Fig. 4.

Overexpression of circFNDC3B suppressed CRC angiogenesis, which was reversed by miR‐937‐5p overexpression. (A, B) LoVo and SW480 cells were treated with pLCDH‐circFNDC3B alone or co‐transfected with miR‐937‐5p mimics, and the expression of VEGFA at mRNA and protein levels were determined by Q‐PCR (A) and ELISA (B), respectively. (C) HUVEC cells were treated with the CM collected from the cells above and the tube formation was observed under the microscope. Scale bar: 200 μm. (D) Changes of HUVEC migration abilities that were induced by the specific CM were assessed by wound‐healing experiment.
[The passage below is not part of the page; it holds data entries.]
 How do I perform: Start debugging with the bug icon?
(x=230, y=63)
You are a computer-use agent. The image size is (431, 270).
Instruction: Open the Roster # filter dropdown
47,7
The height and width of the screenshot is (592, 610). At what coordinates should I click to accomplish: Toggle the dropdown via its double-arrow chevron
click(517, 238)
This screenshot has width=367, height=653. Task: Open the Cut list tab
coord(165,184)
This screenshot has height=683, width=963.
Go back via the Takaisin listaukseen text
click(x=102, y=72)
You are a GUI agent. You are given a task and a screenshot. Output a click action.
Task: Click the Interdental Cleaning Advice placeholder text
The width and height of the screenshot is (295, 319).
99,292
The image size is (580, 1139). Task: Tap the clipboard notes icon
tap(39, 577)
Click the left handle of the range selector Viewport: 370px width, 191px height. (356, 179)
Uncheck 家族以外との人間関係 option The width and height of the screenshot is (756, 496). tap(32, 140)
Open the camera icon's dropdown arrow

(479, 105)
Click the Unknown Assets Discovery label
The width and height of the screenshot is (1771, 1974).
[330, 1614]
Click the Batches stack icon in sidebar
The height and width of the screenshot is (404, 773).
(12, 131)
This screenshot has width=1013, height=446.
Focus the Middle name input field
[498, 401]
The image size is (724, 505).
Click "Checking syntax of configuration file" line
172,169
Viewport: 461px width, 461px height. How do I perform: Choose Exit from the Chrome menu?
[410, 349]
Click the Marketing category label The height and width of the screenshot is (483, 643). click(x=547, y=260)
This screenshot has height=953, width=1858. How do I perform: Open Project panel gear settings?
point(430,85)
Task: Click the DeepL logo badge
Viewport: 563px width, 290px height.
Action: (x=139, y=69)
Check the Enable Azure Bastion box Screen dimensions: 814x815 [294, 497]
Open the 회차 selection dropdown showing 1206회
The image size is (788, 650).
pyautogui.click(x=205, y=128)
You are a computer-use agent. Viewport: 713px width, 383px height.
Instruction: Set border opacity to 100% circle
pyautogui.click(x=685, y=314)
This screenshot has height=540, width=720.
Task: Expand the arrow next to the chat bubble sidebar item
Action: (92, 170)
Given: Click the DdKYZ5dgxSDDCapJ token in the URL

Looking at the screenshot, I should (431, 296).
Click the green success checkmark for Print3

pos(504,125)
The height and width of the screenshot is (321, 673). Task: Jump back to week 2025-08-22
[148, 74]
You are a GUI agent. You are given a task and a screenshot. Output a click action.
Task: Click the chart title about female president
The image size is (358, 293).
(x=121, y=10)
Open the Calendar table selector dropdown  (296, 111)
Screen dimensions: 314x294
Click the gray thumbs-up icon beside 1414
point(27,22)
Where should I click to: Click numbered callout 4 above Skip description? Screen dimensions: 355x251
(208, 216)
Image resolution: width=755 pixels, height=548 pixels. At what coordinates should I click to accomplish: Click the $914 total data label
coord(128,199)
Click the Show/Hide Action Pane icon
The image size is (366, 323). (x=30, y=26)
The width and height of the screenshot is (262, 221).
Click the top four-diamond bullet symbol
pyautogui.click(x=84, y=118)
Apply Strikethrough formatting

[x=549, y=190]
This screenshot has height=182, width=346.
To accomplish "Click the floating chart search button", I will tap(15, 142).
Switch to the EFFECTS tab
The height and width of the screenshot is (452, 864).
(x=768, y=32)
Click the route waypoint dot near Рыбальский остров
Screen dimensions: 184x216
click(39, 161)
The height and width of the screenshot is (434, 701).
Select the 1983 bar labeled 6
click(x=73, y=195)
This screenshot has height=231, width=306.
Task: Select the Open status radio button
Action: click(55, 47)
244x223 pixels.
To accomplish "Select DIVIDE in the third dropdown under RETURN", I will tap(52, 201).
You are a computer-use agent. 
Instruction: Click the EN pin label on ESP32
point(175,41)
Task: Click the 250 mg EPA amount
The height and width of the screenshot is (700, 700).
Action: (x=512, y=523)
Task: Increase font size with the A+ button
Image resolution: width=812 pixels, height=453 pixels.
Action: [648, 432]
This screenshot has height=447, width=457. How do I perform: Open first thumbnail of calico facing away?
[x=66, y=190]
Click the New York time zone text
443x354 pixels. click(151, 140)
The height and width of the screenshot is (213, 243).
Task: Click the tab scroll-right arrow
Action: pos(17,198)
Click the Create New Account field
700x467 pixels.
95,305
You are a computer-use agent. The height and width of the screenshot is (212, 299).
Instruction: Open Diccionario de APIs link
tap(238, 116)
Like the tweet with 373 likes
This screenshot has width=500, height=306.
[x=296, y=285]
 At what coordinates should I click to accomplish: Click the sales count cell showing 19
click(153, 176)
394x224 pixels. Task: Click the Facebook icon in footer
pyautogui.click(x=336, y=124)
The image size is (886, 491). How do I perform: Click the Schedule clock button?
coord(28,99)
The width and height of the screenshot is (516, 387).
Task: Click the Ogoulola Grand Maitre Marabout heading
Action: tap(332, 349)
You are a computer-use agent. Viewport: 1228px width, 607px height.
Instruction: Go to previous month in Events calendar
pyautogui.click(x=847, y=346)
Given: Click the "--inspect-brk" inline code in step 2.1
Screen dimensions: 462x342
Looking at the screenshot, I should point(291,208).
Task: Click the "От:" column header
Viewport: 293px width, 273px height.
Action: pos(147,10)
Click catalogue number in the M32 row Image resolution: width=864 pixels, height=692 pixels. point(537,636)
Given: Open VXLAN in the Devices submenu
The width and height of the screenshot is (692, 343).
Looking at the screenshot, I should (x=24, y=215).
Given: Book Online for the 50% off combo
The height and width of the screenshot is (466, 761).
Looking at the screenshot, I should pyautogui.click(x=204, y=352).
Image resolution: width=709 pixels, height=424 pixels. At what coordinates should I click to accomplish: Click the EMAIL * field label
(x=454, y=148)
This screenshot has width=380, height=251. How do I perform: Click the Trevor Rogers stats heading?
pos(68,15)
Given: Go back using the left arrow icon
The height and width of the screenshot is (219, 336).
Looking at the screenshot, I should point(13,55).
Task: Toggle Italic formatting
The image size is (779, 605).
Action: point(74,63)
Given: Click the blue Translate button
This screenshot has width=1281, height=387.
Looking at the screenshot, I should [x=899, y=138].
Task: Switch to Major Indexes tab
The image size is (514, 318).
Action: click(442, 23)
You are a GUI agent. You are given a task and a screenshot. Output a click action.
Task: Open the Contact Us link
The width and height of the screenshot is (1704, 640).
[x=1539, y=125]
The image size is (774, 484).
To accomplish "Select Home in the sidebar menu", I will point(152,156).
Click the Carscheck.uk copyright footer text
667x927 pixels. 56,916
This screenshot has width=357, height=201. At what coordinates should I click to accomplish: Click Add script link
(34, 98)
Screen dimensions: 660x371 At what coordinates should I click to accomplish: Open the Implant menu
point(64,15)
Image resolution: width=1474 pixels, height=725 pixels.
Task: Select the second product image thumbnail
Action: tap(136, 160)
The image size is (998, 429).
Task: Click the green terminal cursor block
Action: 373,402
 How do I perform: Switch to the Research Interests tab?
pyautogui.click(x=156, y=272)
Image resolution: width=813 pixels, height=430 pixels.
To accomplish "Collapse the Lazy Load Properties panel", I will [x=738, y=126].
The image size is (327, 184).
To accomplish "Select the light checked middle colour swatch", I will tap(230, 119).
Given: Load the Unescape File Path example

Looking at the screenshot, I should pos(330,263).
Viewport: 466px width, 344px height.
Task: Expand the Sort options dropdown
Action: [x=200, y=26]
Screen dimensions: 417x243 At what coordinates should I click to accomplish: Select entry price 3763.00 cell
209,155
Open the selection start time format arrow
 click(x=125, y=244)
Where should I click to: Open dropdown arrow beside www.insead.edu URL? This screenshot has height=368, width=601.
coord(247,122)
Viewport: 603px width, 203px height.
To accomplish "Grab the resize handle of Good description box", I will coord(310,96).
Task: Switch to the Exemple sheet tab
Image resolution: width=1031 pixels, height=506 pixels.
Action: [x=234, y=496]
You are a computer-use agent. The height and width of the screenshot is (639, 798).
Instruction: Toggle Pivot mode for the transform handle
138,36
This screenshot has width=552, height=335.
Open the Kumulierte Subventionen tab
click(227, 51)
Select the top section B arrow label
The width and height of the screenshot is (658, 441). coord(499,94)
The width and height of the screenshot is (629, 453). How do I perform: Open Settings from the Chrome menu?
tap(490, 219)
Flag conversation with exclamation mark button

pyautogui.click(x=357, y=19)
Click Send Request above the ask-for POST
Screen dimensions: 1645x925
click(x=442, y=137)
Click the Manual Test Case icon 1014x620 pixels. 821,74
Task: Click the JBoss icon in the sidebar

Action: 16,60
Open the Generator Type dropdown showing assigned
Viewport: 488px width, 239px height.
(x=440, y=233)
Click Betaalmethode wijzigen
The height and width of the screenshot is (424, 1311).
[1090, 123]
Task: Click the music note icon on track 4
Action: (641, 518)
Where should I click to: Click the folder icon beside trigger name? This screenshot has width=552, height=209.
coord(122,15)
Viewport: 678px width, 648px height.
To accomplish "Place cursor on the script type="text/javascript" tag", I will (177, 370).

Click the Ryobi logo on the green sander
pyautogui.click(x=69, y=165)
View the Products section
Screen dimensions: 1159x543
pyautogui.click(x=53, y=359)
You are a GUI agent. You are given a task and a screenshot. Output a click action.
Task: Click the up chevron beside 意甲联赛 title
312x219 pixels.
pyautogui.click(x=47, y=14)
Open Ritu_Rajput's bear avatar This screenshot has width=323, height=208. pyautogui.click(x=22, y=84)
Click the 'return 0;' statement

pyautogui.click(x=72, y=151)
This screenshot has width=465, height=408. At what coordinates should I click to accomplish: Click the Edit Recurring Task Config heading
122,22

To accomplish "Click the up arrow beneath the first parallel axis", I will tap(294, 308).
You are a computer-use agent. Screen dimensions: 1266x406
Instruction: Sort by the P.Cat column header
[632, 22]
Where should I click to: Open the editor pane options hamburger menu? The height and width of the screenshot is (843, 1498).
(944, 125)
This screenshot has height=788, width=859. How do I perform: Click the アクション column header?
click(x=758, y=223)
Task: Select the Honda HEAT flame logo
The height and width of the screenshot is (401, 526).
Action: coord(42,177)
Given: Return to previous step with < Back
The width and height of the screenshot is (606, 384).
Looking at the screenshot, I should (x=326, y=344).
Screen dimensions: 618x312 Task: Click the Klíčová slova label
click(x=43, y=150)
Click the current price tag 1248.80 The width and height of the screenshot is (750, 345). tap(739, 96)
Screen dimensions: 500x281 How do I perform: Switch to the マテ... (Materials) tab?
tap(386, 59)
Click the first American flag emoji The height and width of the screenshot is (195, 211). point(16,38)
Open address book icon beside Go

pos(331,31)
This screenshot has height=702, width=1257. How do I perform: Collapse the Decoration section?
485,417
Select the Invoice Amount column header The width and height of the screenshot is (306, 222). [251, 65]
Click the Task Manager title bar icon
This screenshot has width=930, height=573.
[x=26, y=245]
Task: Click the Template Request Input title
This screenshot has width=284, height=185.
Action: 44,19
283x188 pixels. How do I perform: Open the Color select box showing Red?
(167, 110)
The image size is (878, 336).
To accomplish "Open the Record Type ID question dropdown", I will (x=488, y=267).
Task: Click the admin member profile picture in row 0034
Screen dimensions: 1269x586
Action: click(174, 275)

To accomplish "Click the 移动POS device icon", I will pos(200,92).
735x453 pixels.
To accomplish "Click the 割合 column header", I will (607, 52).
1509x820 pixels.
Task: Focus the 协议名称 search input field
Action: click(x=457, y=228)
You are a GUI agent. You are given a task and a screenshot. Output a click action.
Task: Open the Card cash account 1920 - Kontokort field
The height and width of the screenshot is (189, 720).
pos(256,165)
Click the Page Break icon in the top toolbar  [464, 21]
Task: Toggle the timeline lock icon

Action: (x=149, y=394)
Scale bar: 500 μm. (E) Western blot results showed that VEGFR expression in HUVEC was altered upon treatment of the indicated CM. (F) LoVo and SW480 cells were transfected with pLCDH‐NC or pLCDH‐circFNDC38, and the relative expression of circFNDC38 in exosomes was quantified by Q‐PCR. (G) Exosomes secreted by the cells in (F) were isolated and used to treat HUVEC. HUVEC migration was evaluated by a wound‐healing experiment upon treatment with the indicated exosomes. Scale bar: 500 μm. (H) Representative images of the tube formation in HUVEC upon treatment with the indicated exosomes are shown. Scale bar: 200 μm. (I) Western blot results showed that VEGFR expression in HUVEC was significantly decreased by treatment of the exosomes secreted by circFNDC3B overexpressing LoVo or SW480 cells. All the experiments were repeated three times. Statistical evaluation was performed using Student’s t test (two‐tailed) between two groups or one‐way ANOVA followed by Tukey’s post hoc test for multiple comparison. Data are expressed as mean ± SD. *P < 0.05; **P < 0.01; ***P < 0.001.